Дрозд ни о чем не беспокоился и представления не имел, о чем он должен беспокоиться. Поэтому за него ответил Лихачев:

- Боится, что его опять заберут в штаб писарем. А у него появилась склонность к артиллерии, понравилось уничтожать вражеские танки. И потом, он уже привык к нашему коллективу, поэтому возвращаться не хочет. В штабе коллектив совершенно другой - одни штабные работники. Но почерк у него редкий, поэтому могут забрать. Вполне. А коллектив без него скучать станет, и это будет подрывать моральный дух.

Если бы не старший лейтенант, сказал бы сейчас Дрозд Лихачеву все, что он думает о тех, кто лезет не в свое дело. И куда им следует деть свой язык, тоже сказал бы. Но при Кречетове не посмел. И это сошло за скромность. Тоже неплохо получилось.

Старший лейтенант Лихачеву поверил, потому что это было для него естественно: человек не хочет в штабе околачиваться, хочет делом заниматься.

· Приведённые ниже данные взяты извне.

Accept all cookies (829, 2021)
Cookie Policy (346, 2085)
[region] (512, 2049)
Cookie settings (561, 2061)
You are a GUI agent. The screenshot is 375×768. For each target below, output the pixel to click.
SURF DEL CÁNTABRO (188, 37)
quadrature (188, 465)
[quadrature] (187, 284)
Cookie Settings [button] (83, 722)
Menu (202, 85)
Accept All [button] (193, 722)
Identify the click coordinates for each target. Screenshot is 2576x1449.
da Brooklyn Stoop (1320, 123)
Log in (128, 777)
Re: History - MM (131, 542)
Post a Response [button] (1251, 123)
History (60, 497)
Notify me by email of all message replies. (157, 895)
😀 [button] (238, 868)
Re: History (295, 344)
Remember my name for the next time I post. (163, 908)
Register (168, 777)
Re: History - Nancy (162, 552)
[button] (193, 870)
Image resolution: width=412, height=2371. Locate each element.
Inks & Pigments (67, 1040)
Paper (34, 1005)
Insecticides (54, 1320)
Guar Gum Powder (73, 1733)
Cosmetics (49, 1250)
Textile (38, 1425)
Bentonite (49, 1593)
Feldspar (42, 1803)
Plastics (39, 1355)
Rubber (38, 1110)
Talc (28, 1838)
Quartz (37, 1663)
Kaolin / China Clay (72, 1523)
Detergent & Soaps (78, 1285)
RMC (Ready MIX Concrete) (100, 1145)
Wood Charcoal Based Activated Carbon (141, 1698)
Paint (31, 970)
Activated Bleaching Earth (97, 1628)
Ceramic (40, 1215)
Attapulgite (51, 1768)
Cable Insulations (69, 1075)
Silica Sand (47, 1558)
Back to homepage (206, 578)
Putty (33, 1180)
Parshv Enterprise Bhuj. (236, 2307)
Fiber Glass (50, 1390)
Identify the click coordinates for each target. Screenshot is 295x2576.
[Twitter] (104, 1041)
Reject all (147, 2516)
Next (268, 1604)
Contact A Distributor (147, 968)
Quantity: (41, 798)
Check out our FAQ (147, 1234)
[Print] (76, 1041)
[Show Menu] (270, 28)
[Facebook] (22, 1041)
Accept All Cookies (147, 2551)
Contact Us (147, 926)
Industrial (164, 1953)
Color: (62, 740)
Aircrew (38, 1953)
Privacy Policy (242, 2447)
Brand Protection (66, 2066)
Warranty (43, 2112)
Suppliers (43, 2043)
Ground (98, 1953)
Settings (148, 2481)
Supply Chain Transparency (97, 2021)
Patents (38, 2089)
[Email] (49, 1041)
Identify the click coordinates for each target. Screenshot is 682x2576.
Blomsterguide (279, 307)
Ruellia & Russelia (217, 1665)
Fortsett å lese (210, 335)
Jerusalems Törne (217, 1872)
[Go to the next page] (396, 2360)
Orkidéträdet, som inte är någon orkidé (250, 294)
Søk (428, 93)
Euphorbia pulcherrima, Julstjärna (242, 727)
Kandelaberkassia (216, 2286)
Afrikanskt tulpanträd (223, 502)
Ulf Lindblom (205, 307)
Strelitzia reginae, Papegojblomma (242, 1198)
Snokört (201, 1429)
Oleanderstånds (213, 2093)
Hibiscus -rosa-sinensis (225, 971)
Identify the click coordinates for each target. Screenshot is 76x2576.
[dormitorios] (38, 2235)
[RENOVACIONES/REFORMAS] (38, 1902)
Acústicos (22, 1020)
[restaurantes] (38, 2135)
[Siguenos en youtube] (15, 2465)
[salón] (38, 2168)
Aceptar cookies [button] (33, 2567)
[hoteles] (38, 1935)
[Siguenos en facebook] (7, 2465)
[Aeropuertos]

- Не дрефь, не выдадим, - поддержал он Дрозда. - Сам в штаб пойду, попрошу, чтобы не портили тебе биографию. Воюй спокойно.

И вот за это, за то, что его не отпустят в штаб, где можно вполне спокойно жить, Дрозд должен был еще поблагодарить старшего лейтенанта. А что он мог сделать. Пришлось.

Коллектив у вас маловат, не управиться вам вдвоем с орудием, - прикинул Кречетов.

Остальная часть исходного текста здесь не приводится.